_Tasks to carry out_:
1. Answer the following questions using the real estate commentary.
(a) What sales volume does the author report for January through the first half of March?
(b) In which neighborhood were both of the author's recent deals?
(c) Apart from Somerset, where is the other new pending contract close to the lake?
2. For each statement, state whether it agrees with the real estate commentary, and quote the words of the commentary that decide it.
(a) The author considers the current situation not bad for housing.
(b) Upper bracket showings have cooled.
(c) The two new pending contracts near the lake are priced around $1M.
3. Carry the real estate commentary forward, starting after its last sentence.

What an odd time this is. On one hand, it’s lame. Super lame. Terrible. Some people are sick. Others are rightfully terrified of becoming sick. Most of us are vigilant, wanting to do our best to avoid being an unaware source of community spread. On the other hand, it’s also lame. Businesses are closed, or closing, or limping, or thriving. I would guess very few are in the last category, though I might be wrong. Luxury real estate at the lake? Limping.
In spite of being deemed to be essential, it should be no surprise that this is bad for business in the short term. I see my competitors spouting off about how this isn’t bad for housing. Yes it is. If you think it isn’t, you’re either ignorant, or super ignorant. The gears of this business have slowed, and even though they are technically still churning, the efficiency of the movement has vanished. Deals are happening, but at a glacial pace. Let’s look at what’s been selling.
I’ve been fortunate through this, not only to be well prepared to weather whatever sort of storm this might be, but to have had a very good early part of 2020. January and February and the fist half of March brought me almost $10M in sales volume, which is proving to be quite important. I’ve matched two more buyers with sellers over the past two weeks, as buyers looking to spend their summer elsewhere still find motivation to get deals done. After all, this isn’t just about today. It’s about tomorrow and a year from tomorrow and ten years from yesterday. You cannot plan for the future while being focused on the present, it’s just not possible. So buyers still buy, and I’ve had two deals, both in Cedar Point Park, come together recently. That makes me reasonably happy.
The remainder of the lakefront and lake access market has also seen some movement. There are two new pending contracts close to the lake, one on Chapin Road and one in Somerset. These two properties, around the $1M mark, represent likely vacation home purchases. There have been some lower priced contracts find sellers in Country Club Estates, Indian Hills, and Brookwood. The market continues to move, even if at a much slower pace than we’d typically experience during March and April. Showings have been holding fairly steady, though upper bracket showings have cooled. This is to be expected, as the wealthy wait to see if we’ve established a bottom in the stock market or if we’re just bouncing along still looking for it.

[Entries taken from a collection]
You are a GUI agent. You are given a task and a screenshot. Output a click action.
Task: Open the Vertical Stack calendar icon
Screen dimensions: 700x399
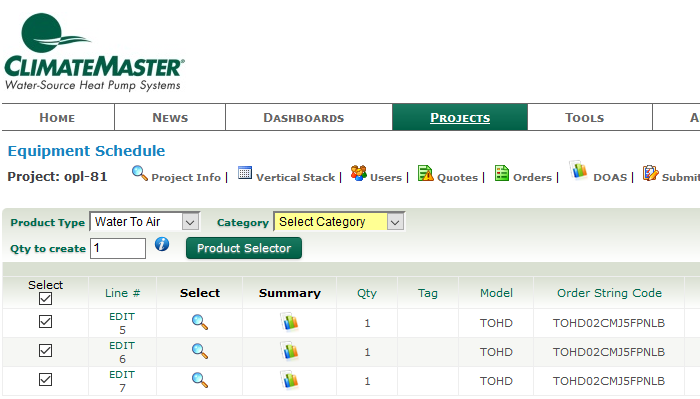(x=245, y=173)
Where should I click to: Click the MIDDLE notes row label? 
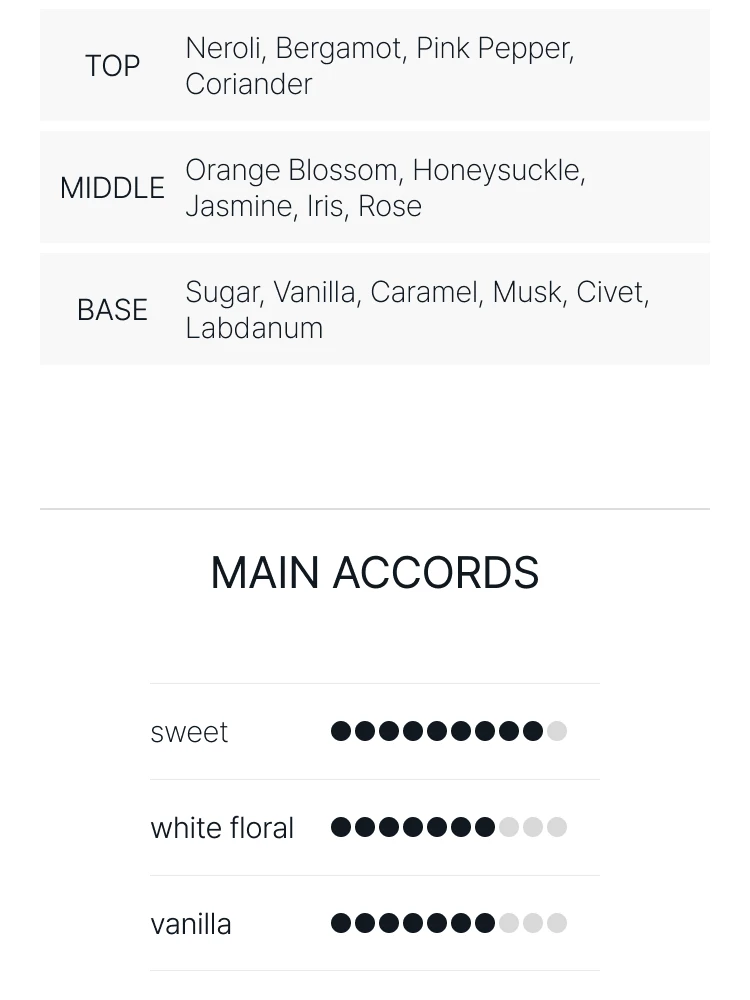(112, 188)

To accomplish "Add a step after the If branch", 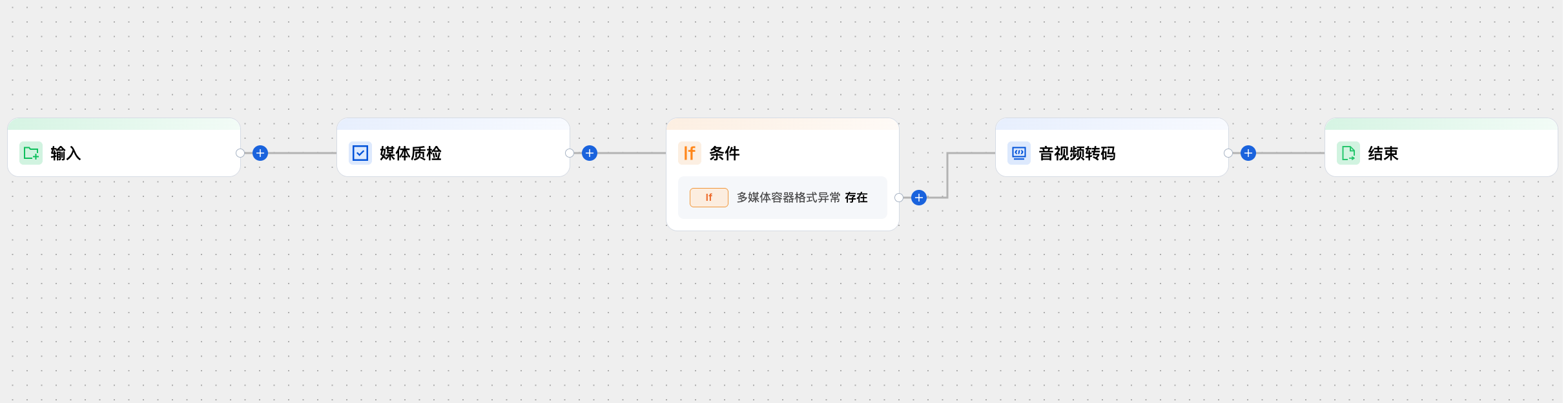I will [x=919, y=198].
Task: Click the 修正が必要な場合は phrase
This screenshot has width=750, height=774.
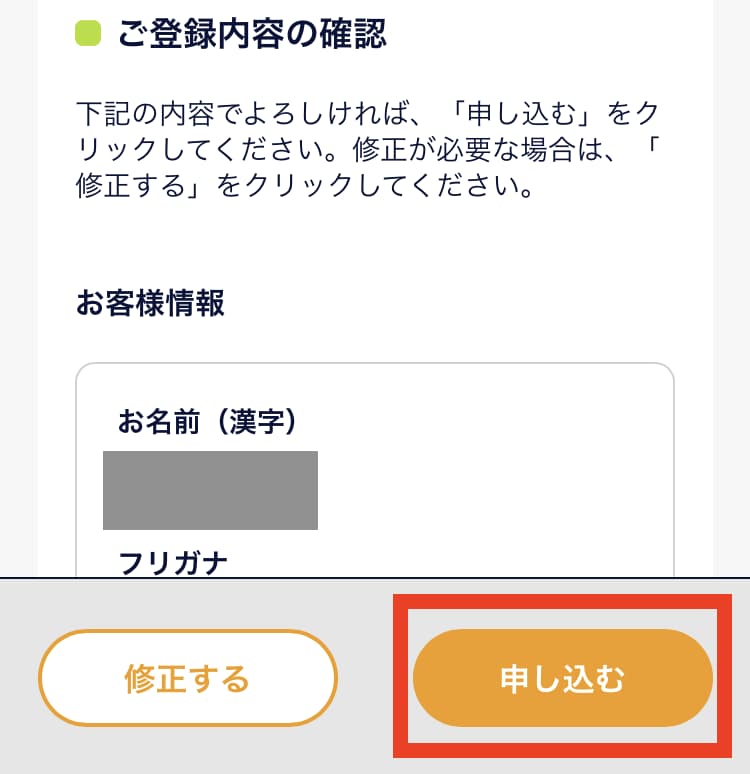Action: pos(483,150)
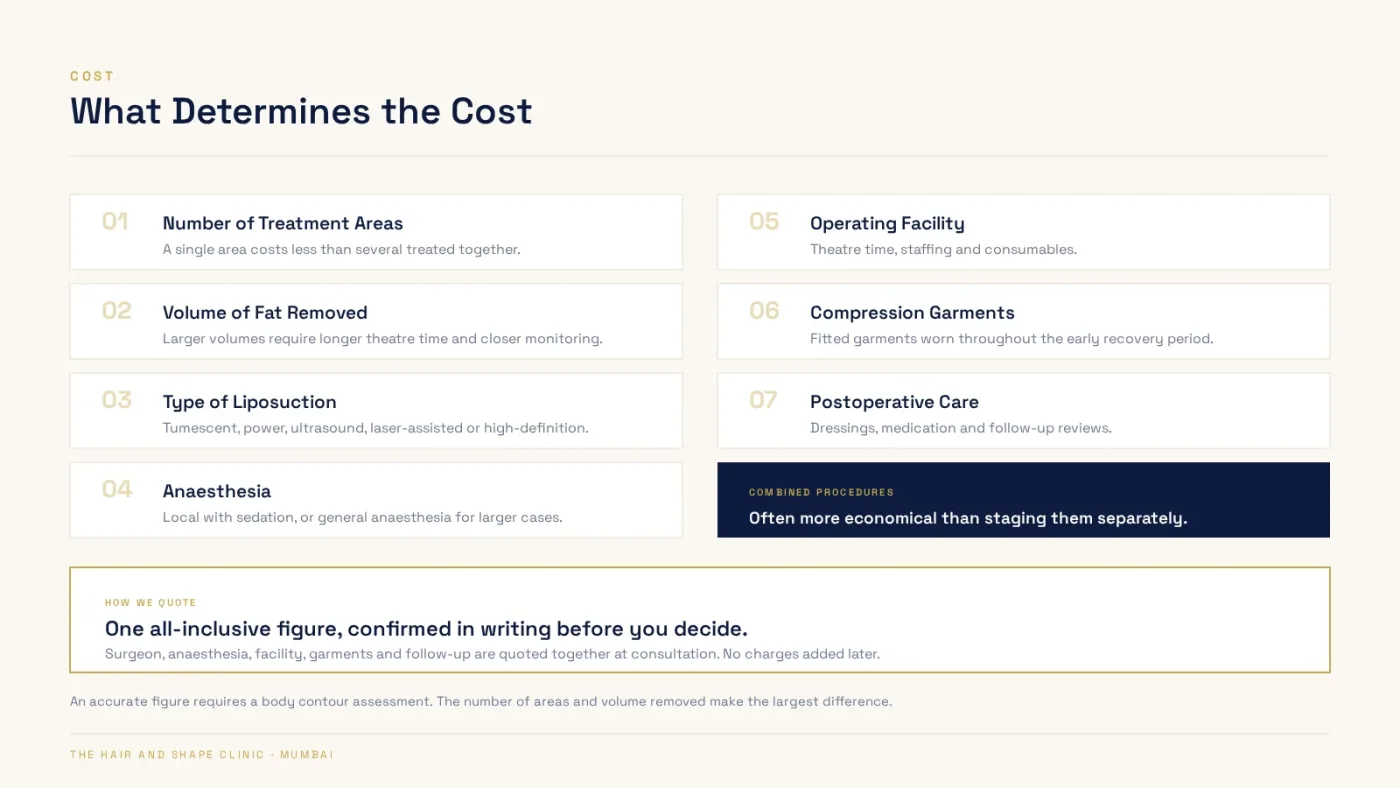Click the body contour assessment note
The width and height of the screenshot is (1400, 788).
[481, 702]
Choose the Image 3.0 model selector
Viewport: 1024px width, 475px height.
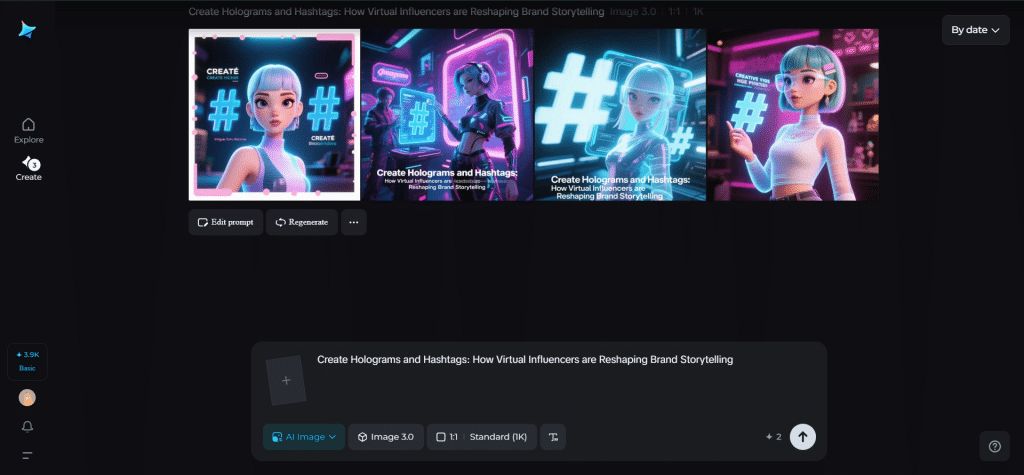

_Expected responses_:
1.
(a) Almost $10M.
(b) Cedar Point Park.
(c) On Chapin Road.

2.
(a) No: "I see my competitors spouting off about how this isn’t bad for housing. Yes it is."
(b) Yes: "Showings have been holding fairly steady, though upper bracket showings have cooled."
(c) Yes: "These two properties, around the $1M mark, represent likely vacation home purchases."

3.
I anticipate activity will continue at this choppy pace for at least the remainder of this young month, and likely into the middle of May. But there is hope here, as I sense the market is going to rebound in activity very quickly once we enter a period of confidence improvement rather than one of deterioration. There is a sizable lag in all real estate contracts. An increase in activity does not mean an immediate increase in contracts, and an increase in contracts does not signal an immediate increase in closings. This machine doesn’t start or stop quickly, so we can look forward to a very choppy next one to three months at the lake.
Listings have slowed, as many sellers recognize the possible dangers of letting strangers wander through their homes and open the junk drawers in their kitchen. If you think I said drawers instead of drawer by accident, you’ve obviously never been to my house. My wife likes to keep kitchen drawers in a condition of surprise. Surprise, the fingernail clippers are in the drawer with a ball of twine, the lighter, three hair clips, a wrench, two ping pong balls, three bills I was supposed to pay 30 days ago, and a renewal notice for her license plates from 2019, and also one chocolate and almond Kind Bar. Still, listings have slowed and we can expect that to be the case for the foreseeable future.
As I wrote last week, or the week before, there is still reason for confidence in our housing market. This will serve as a wake up call for vacation home buyers that have been putting off their purchases because of a desire to find something perfect. They’ve spent the past several years letting their whims get the best of them. Once this viral smoke clears, I expect to see a re-engagement of the vacation home buyer, but even that expectation has a few strings attached. We’ll need to see a rebound in consumer confidence (broadly) before that buyer will reemerge. We’ll need to see a recovery of some meaningful level in the stock market before that buyer will show up, confidence in tow. Do we need to recapture S&P 3300? Of course not. But buyers will need to know the bottom is in and they’ll need to see some improvement in their balance sheets. Once that happens, whether that’s in May, June, July, or October, or February, I expect the market to get busy making up for lost time.
As always, if you need me, I’m here at my desk, plodding through my new office project build in Lake Geneva, showing homes, helping sellers make the best decisions through this crisis, and working on the 2020 issue of Summer Homes For City People. The show, it seems, must go (limp) on.
Above, sunset from my lakefront listing at 614 Sauk Trail, Fontana $1.99MM.